IDF Humanitarian Aid Delegation to Colombia Reflects on Mission

Ilan Segal

The IDF (Zahal)’s aid delegation to Colombia, its mission to bring much-needed supplies to the country suffering from heavy rains, was the first massive, foreign aid at that stage of the disaster

Date: 16/01/2011, 11:59 AM     Author: Gili Malinsky

“I think the most memorable part of the mission was being received in Colombia,” said Lt. Col. Ilan Segal, deputy commander of the IDF (Zahal)’s aid delegation to Colombia, which set out on Sunday (Dec. 12) to bring much-needed supplies to the country.

“[The Defense Minister of Colombia] said there was great symbolism in our arrival. He said after the Great Flood, a white dove brought Noah the message that the worst was behind him. Similarly, our white El Al plane brought the message that the worst was behind Colombia.”

For weeks, Colombia had been experiencing one of it’s worst rains in over 40 years, with heavy flooding and mudslides causing more than 200 deaths and 3,000 people to be left homeless.

In a conversation between the President of Colombia, Juan Manuel Santos, and Israeli Defense Minister, Ehud Barak, on Thursday (Dec. 9), the President turned to Israel for help, asking to receive humanitarian aid in the form of supplies for the disaster’s thousands of victims. This ranged from mattresses and blankets to food like sugar and legumes to antibiotics for skin infections.

Preparations for the Mission

The Israel Defense Ministry accepted the request, turning to the IDF (Zahal)’s Home Front Command for assistance and immediately beginning to assemble the supplies and delegation. The Home Front Command, and especially the National Search and Rescue Unit, are both equipped and able to prepare for such missions within a matter of hours.

“A quick response is incredibly crucial because you only have an allotted window of opportunity to help people out,” said Lt. Col. Segal. “The faster you can prepare, the more likely you can help. People have beepers and within the second we get the command we have six hours to be completely prepared to leave.”

On Friday morning, supplies began to be assembled and by Sunday morning, when the delegation set off on its 20-hour flight to Colombia, it carried approximately 55 tons of equipment with supplies being added until the last minute. These included 20 tons of dry food, five thousand medical kits, two thousand blankets, one thousand ponchos, one thousand mattresses and one hundred tents.
At the time, it was estimated that as many as 50 houses were buried in the mudslide and as many as 40 people trapped inside.

“The help was going to reach the people who lost everything”

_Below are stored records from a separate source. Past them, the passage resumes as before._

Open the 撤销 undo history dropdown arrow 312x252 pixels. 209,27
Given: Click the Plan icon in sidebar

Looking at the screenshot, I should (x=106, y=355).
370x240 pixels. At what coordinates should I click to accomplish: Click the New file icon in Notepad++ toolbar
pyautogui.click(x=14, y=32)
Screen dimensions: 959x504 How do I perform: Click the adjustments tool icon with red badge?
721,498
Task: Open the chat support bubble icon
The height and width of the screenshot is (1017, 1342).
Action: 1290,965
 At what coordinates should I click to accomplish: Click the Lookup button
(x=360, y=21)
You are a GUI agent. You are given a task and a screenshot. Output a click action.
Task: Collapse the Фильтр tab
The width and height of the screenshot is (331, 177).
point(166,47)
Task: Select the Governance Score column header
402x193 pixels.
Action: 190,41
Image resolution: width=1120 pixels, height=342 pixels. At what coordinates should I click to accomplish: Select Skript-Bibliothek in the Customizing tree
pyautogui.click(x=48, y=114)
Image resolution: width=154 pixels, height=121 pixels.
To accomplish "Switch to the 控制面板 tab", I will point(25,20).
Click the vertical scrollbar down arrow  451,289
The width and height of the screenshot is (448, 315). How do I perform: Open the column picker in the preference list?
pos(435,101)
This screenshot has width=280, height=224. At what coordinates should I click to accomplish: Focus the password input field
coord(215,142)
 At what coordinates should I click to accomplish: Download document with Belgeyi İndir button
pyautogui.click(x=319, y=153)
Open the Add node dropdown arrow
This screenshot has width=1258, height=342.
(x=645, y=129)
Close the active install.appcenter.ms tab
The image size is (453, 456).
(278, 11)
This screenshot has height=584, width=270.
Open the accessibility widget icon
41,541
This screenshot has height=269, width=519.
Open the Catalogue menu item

As their reception ceremony proved, the delegation, the most massive aid by a foreign country at that stage, shed new light on Israel as the region was known for constant news about conflict.
And there was much pride that help was coming from the Holy Land. It was proof of a strong friendship between the countries.

“One thing people kept saying was that the help was going to reach the people who lost everything – food, shelter,” said Lt. Col. Segal. “It’s very substantial aid because those people didn’t even have a place to sleep.”

The Defense Ministry of Colombia distributed the supplies immediately and, their mission complete, the delegation returned home.

“We always tell foreign countries,” said Brig. Gen (res.) Shalom Ben-Arye, commander of the aid delegation and the National Search and Rescue Unit. “The issue of humanitarian aid is one of our core ethics. Only the army can prepare and put together such missions so quickly and we help because we can.”